To properly generate optimized templates, you want to pass functors or C++11 lambdas (which are largely syntactic sugar for functors) as your predicate. This also means making the default predicate a lambda or functor, so the default case is fully performant. Thanks to C++11 lambdas, this is pretty easy:

// Define a trivial predicate that return true for any int input
// lambdas can only be constexpr on C++17 and higher; for C++11/C++14, you can
// just declare it const, and optionally static in either case
constexpr auto alwaystrue = [](int) { return true; };

// The type of a lambda is accessible via decltype, make that the default type
// of Predicate, so you can make the default value of predicate alwaystrue itself
template<typename Predicate=decltype(alwaystrue)>
map<_NODE, int> Find(const _NODE& src, const int max, Predicate pred=alwaystrue) const {

This is a significantly better option than accepting a function pointer defaulting to nullptr or an existing alwaystrue function; accepting a function pointer defaulting to nullptr means you need to test it for nullptr over and over (or split the code path into "given predicate" vs. "not given predicate"; if you're lucky, the compiler might do that for you, but don't count on it), and accepting as a function pointer at all means the function call can't be omitted, and must be performed through a pointer, not a stable jump to a known function location, meaning all the function call setup/call/return/teardown overhead is paid every time, even if the work to be done is a constant return true;.

By writing it this way, even minimal optimizations (-O1) ensure that the default predicate of alwaystrue is optimized away entirely (it behaves as if that specialization of Find doesn't even include && cmp(j)/&& pred(j)). If the caller explicitly passes a function/function pointer, they'll usually (barring extreme link time optimizations) get the slower behavior associated with calls through function pointer but it will still work; if they know what they're doing, they'll pass a lambda or functor and get the same optimizations alwaystrue gets (inlining the test to avoid function call overhead completely, though obviously it can't optimize the actual test itself unless its as a simple as alwaystrue's test).

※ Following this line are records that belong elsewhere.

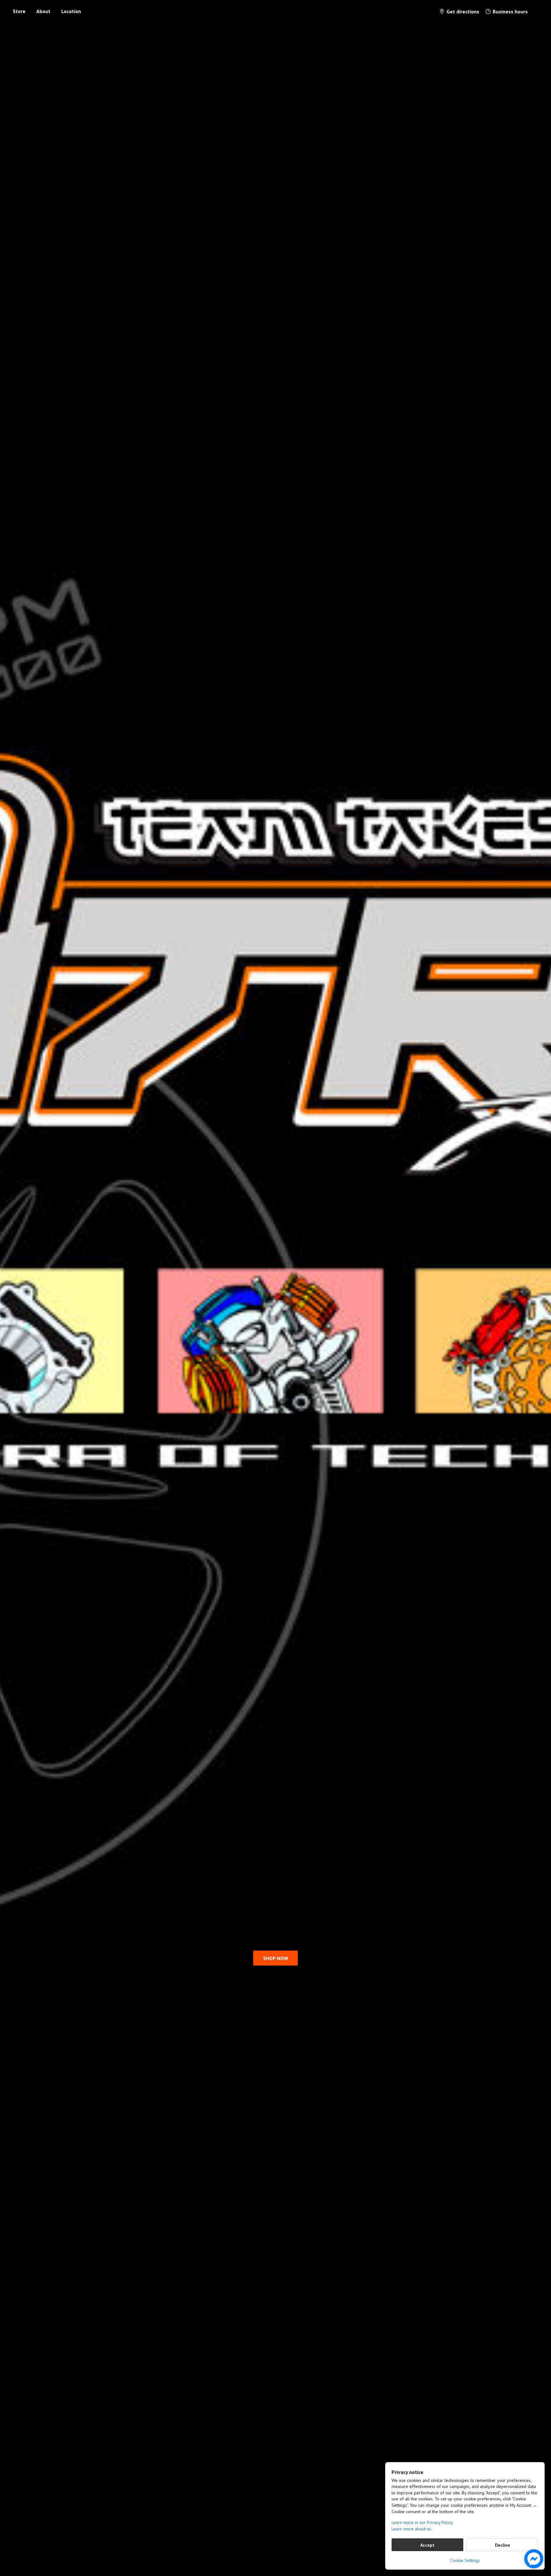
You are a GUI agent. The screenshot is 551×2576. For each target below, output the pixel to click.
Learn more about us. (412, 2529)
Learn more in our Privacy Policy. (422, 2522)
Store (19, 11)
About (43, 11)
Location (71, 11)
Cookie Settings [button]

As an alternative approach that avoids spilling information about alwaystrue to anyone who includes your header, you can define two versions of your function, one of which accepts the predicate, and the other of which does not. Done this way, you can hide alwaystrue in your source file (or inline the raw lambda without naming it), where it won't be seen or shared with other compilation units. Done this way, you can define a non-defaulting templated function and declare (without defining) a non-templated function that doesn't take a predicate argument in your header:

template<typename Predicate>
map<_NODE, int> Find(const _NODE& src, const int max, Predicate pred) const {

map<_NODE, int> Find(const _NODE& src, const int max) const;

then in your source file (hidden from others including your header), you'd the trivial body of the non-templated function implemented in terms of the templated function:

map<_NODE, int> Find(const _NODE& src, const int max) const {
    return Find(src, max, [](int) { return true; });
}

This approach is what the C++ standard library does with functions like std::sort where the comparator is optional; template< class RandomIt > void sort( RandomIt first, RandomIt last ); is typically implemented as return sort(first, last, functor_to_compare_iterator_targets());.